- 課題の要件 -
**a.** 「かんぽの宿」売却を扱った文章のうち、「これは政府・自民党、日本郵政」という語句から「それぞれわずか1000円だ。」までを、一字も変えずに書き写してください。
**b.** 「かんぽの宿」売却を扱った文章を、最後に示された文の後から書き継いでください。

- 掲載本文 -
##########

〈焦点〉 民営化絶対反対へ 「かんぽの宿」超安値売却
〈焦点〉 今こそ民営化絶対反対へ
「かんぽの宿」超安値売却
労働者の徹底的な犠牲の上に、民間大資本が郵政の財産を分捕る——このような郵政民営化の正体がますますあらわになった。「かんぽの宿」売却問題だ。用地取得・建設費に総額2400億円を投入した全国の「かんぽの宿」70施設と社宅9施設を、日本郵政(JP)は昨年12月末、わずか20分の1の超安値109億円でオリックス不動産に一括譲渡することを決めた。国会などで大問題となり、一括譲渡は白紙に戻されたが、大資本が郵政事業を食い物にする本質が変わるわけではない。
これは政府・自民党、日本郵政、そしてオリックス会長・宮内義彦が結託して進めてきたことだ。オリックスに超安値で譲渡するために、日本郵政は9月の時点で施設の資産価値を計123億円と超低額に査定した。さらに10月の最終選考1回目の入札では、別の会社がオリックスよりも高い額を提示したところ、日本郵政は入札条件を変更してやり直し、最終的にはその1社が辞退してオリックスへの譲渡が決まった。日本郵政社長・西川善文は、初めから宮内と結託していたのだ。
資本家による郵政資産の略奪はこればかりではない。民営化前の07年3月に、鳥取県の「かんぽの宿」がわずか1万円というただ同然の価格で売りに出され、「レッドスロープ」という不動産会社が購入した。同社はこれを半年後に6000万円で転売し巨利を得た。さらに鹿児島県指宿の「かんぽの宿」も同じく1万円で同社が買い受け、短期間で東京のリゾート会社に転売し多額の転売益を得た。レッドスロープ社は正体不明の幽霊会社であり、旧郵政公社から一括して18物件の払い下げを受けている。社宅など7物件の土地・建物の売却価格は、それぞれわずか1000円だ。

##########

- データ一覧 -
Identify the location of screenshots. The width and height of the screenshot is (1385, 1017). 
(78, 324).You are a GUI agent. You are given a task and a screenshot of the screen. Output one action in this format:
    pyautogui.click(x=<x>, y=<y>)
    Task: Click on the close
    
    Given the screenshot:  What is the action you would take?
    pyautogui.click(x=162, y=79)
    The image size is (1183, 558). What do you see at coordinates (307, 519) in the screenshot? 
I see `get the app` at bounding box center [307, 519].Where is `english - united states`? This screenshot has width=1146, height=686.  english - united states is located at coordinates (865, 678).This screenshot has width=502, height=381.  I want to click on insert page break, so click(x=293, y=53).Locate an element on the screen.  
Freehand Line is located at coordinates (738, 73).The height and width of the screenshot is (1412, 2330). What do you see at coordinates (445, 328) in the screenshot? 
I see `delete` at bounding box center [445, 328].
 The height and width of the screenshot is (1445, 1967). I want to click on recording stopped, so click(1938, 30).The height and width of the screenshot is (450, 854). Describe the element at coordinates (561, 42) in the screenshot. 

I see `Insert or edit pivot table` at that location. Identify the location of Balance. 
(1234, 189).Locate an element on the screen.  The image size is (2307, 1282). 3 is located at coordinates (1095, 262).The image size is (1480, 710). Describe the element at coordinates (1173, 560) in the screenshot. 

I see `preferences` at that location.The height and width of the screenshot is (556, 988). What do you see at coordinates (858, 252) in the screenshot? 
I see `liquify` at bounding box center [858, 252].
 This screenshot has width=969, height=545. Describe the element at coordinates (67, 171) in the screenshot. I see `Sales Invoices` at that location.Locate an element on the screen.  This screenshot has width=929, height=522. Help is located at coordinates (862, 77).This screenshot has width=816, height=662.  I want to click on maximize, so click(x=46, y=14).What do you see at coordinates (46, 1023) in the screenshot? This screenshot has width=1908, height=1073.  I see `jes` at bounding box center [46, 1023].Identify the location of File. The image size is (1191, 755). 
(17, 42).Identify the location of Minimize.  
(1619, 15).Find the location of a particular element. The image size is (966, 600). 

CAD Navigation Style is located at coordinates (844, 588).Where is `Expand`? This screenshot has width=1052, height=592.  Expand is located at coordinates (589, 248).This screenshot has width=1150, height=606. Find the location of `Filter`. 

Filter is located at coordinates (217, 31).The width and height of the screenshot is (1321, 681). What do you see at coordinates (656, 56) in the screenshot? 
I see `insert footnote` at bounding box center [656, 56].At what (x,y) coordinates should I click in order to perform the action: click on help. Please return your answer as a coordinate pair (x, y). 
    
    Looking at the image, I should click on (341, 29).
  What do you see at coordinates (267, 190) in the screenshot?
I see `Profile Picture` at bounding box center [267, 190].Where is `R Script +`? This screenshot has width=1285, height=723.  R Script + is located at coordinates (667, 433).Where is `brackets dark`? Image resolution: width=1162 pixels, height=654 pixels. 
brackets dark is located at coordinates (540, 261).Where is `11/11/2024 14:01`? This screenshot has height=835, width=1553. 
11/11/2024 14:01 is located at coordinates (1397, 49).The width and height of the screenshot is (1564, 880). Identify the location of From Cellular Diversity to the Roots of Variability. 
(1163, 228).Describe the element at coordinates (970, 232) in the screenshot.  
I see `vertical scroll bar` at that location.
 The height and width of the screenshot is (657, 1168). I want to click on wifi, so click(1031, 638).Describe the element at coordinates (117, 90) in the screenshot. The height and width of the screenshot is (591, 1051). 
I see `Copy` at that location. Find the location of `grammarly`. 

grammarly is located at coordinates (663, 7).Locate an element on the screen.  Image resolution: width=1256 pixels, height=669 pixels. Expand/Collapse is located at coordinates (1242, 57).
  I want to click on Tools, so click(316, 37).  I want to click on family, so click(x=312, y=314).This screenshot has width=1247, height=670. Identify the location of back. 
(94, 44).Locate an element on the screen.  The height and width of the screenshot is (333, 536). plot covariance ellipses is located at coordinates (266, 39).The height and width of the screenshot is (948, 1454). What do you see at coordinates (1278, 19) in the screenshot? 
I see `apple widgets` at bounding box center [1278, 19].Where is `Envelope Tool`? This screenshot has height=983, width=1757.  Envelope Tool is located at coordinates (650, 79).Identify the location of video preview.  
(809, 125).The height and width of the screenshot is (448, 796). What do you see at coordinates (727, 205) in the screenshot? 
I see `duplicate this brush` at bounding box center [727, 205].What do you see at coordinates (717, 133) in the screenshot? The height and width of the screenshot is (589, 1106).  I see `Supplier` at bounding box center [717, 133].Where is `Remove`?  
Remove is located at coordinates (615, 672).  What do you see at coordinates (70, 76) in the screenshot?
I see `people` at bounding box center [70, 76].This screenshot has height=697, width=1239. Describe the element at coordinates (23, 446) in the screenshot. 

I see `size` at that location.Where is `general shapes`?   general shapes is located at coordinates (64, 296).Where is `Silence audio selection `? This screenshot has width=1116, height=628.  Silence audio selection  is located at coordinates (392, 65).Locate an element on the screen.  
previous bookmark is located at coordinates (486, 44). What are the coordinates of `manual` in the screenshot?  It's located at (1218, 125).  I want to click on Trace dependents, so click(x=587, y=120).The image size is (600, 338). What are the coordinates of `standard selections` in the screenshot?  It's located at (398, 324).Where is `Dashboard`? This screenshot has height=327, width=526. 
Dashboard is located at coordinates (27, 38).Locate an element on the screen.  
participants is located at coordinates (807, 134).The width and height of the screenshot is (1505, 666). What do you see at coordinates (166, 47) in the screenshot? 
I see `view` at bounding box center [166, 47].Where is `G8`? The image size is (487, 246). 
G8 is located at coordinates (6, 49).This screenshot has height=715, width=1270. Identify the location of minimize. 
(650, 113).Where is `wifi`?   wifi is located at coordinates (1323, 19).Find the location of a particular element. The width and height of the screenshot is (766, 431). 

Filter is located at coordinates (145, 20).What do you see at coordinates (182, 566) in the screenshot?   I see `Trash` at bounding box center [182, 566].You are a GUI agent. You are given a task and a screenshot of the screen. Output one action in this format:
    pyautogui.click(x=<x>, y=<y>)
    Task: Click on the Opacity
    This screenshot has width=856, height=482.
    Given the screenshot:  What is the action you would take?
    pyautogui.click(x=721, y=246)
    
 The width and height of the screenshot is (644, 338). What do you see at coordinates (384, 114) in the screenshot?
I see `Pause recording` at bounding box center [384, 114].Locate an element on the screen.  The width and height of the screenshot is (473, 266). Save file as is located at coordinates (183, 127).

##########

- 課題の解答 -
**a.**
これは政府・自民党、日本郵政、そしてオリックス会長・宮内義彦が結託して進めてきたことだ。オリックスに超安値で譲渡するために、日本郵政は9月の時点で施設の資産価値を計123億円と超低額に査定した。さらに10月の最終選考1回目の入札では、別の会社がオリックスよりも高い額を提示したところ、日本郵政は入札条件を変更してやり直し、最終的にはその1社が辞退してオリックスへの譲渡が決まった。日本郵政社長・西川善文は、初めから宮内と結託していたのだ。
資本家による郵政資産の略奪はこればかりではない。民営化前の07年3月に、鳥取県の「かんぽの宿」がわずか1万円というただ同然の価格で売りに出され、「レッドスロープ」という不動産会社が購入した。同社はこれを半年後に6000万円で転売し巨利を得た。さらに鹿児島県指宿の「かんぽの宿」も同じく1万円で同社が買い受け、短期間で東京のリゾート会社に転売し多額の転売益を得た。レッドスロープ社は正体不明の幽霊会社であり、旧郵政公社から一括して18物件の払い下げを受けている。社宅など7物件の土地・建物の売却価格は、それぞれわずか1000円だ。

**b.**
この宮内や西川こそ労働者階級の敵だ。宮内は、日帝・小泉政権のもとで総合規制改革会議議長などを歴任し、竹中平蔵と一体となって民営化、規制緩和、労働法制の改悪を進めてきた張本人だ。製造業への派遣労働の解禁、タクシー業界の規制緩和、公的医療機関の崩壊状況をもたらしている医療制度改悪——これらは全部、宮内が日帝・小泉の先兵となって進めたことだ。郵政労働者の団結と闘いを解体し、巨大な郵政利権を金融独占資本が強奪する日帝の民営化攻撃の正体が、今やさらけ出されているのだ。
しかもこうした憎むべき事態は、体制内労働運動のJP労組中央が積極的に資本の先兵となることで進行している。今回のオリックスへの一括売却も、JP労組中央が同意することで初めて可能になったのだ。そこで働く労働者の「雇用継続」を合意の条件としたというが、まったくのごまかしだ。宮内に売り飛ばしたら、やがて大量首切り、賃下げ、非正規雇用化が強行されることは、火を見るよりも明らかだ。
郵政職場は、民営郵政の破綻と矛盾が、極端な労働強化を伴って噴き出している。誤配・遅配、労働災害が激発している。労働者を食い物にして金もうけに走る日帝・資本家と自民党政府、そして資本の手先=連合・JP労組本部を打倒し、郵政民営化絶対粉砕へ決意も新たに闘う時である。